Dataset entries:

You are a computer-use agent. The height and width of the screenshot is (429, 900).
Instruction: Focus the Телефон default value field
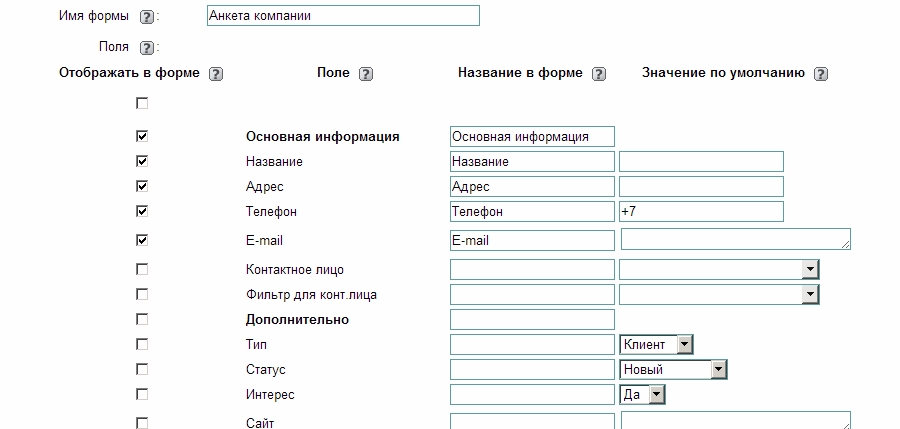(700, 211)
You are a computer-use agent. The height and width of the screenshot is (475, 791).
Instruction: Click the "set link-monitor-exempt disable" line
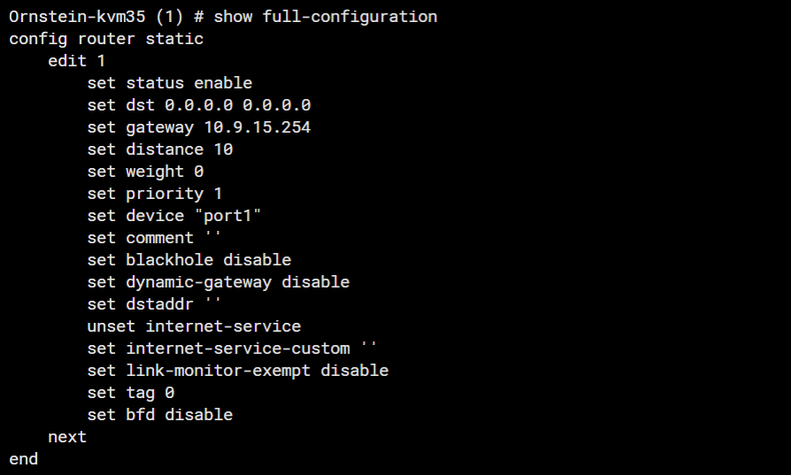pyautogui.click(x=238, y=370)
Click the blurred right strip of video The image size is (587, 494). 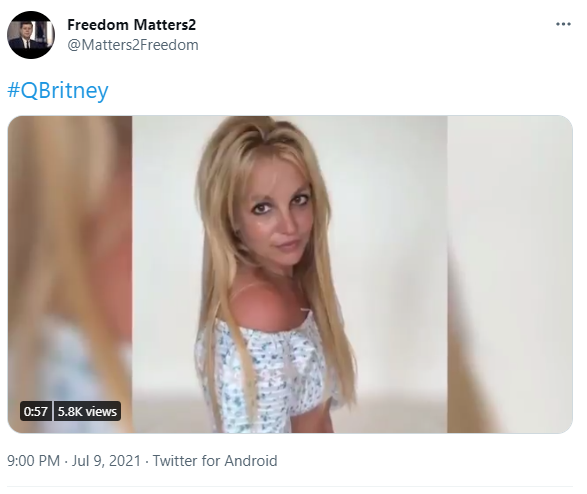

REQUIREMENT: Verbatim repeat, images removed: give each entry again exactly as it reads.

EXPECTED ANSWER:
You are a computer-use agent. The height and width of the screenshot is (429, 900).
Instruction: Focus the Телефон default value field
(700, 211)
You are a computer-use agent. The height and width of the screenshot is (475, 791).
Instruction: Click the "set link-monitor-exempt disable" line
pyautogui.click(x=238, y=370)
Click the blurred right strip of video The image size is (587, 494). 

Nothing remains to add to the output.